Патрик улыбнулся и послал ей в ответ воздушный поцелуй, затем ловко запрыгнул на подиум. Пьяные люди за столиками загудели. Они требовали музыку. И повеселее.
Альберта вздохнула и мечтательно посмотрела на стеклянные полки, где в ряд были выставлены бутылки с цветными этикетками. Ребята начали играть вступление. Совсем как на пластинке Группы. Альберта оживилась. За стойкой она сидеть уже точно не планировала.
– Ты обещала рассказать о маме, – напомнила я.
– Как раз песня о ней, маман. Веселое хочешь? На пятом этаже галерея. В ряд вывешены портреты: прабабушкин, мамин, брата, сестры, мой и папин. Представь, он в парике и титульных лентах! Полгода моя мамочка за ним бегала – уговаривала дать согласие позировать художнику в приличном виде. Приедешь в гости – посмеешься от души… Забыла, исповедь – интересно, почитай. Только верни побыстрее. Заметит, что стащила…
Я прижала к груди столь ценную книгу.
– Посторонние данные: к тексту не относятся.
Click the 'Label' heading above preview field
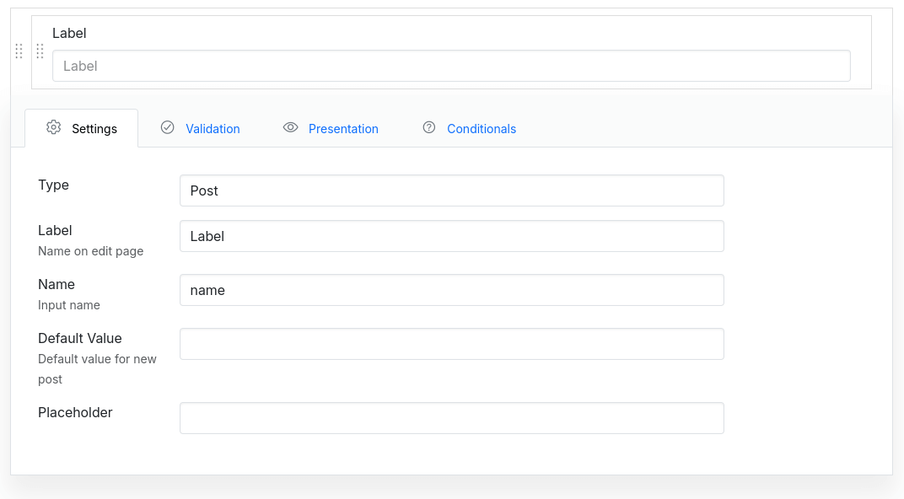The width and height of the screenshot is (904, 499). pos(69,34)
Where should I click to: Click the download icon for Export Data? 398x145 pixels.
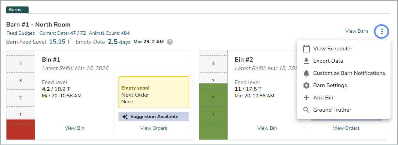click(x=306, y=61)
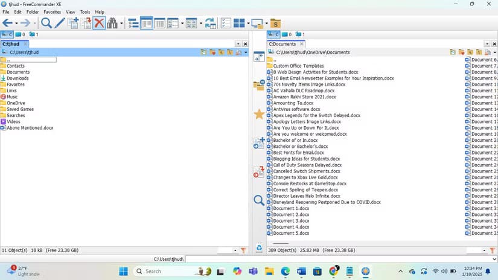The image size is (498, 280).
Task: Click the recycle bin icon between panels
Action: (x=259, y=247)
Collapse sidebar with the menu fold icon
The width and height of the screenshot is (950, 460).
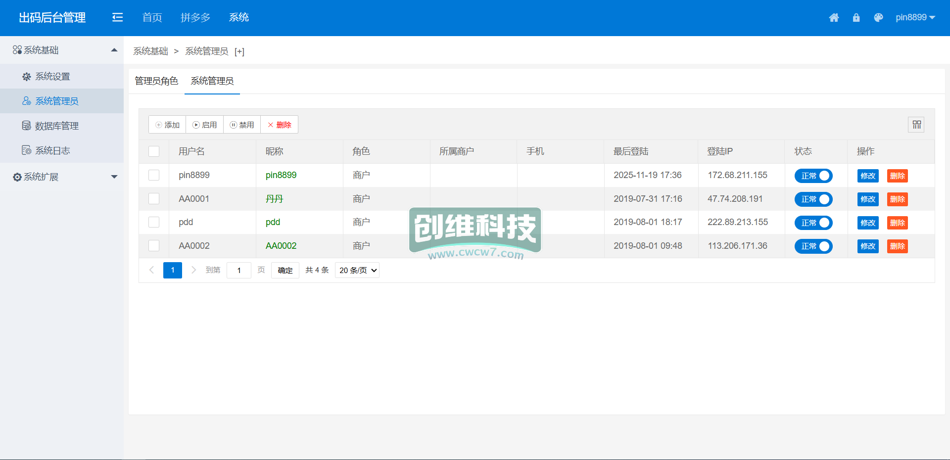[117, 18]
Пробежала глазами первую страницу, но взволнованный голос Альби отвлек:
– Вот это песенка! – воскликнула Альберта и, вытянув руки, побежала к подиуму. На куплете ей удалось протиснуться в самое пекло, а на припеве она «растворилась» в безликой толпе. Над сценой вспыхнули красно—желтые лучи света. Лампочки на потолке криво вращались и иногда застывали, освещая чью—то волосатую голову. Я присела на табурет и погрузилась в чтение.
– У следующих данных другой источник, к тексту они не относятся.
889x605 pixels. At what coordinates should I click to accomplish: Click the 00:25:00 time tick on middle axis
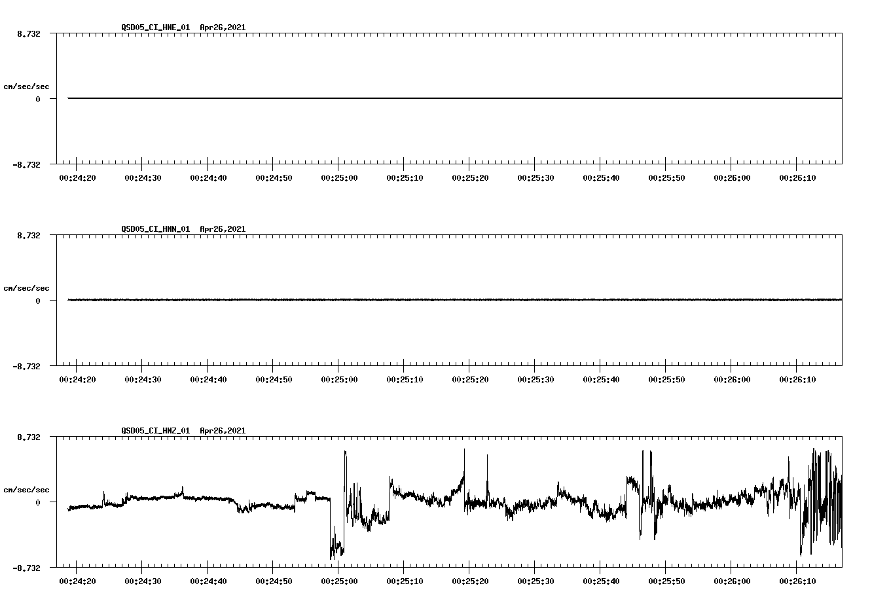click(338, 378)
«– Любимый сынок и старшая дочь! Забыли, к какой семье принадлежат? Или как? Чему их няньки учили? Хамить, грубить?
Я отложила приборы – Пен не в духе, раз надумал поскандалить за ужином.
– Почему ты завелся?
– Отвечай, какой план вынашивают твои дети?
– Бред!
– Ты помогаешь им! – Пен не унимался.
Анабель с тревогой в ясных глазках вцепилась холодными ручками в мою руку.
– Прошу, не ругайся при ребенке!
– Я после поговорю с тобой, – сказал Пен и до утра мы не виделись.
Идеальный план дал трещину. Было так замечательно чувствовать себя пусть и не гласным, но правителем. Навстречу идут люди. Приветствуют, улыбаются, интересуются настроением, желают хорошего вечера, уступают дорогу. Многие догадываются о наших с ним отношениях, но никто не решается спросить прямо: а где он провел ночь, завтракал, обедал, ужинал? И Пена задевает безразличие. Он бы сказал правду, все как есть.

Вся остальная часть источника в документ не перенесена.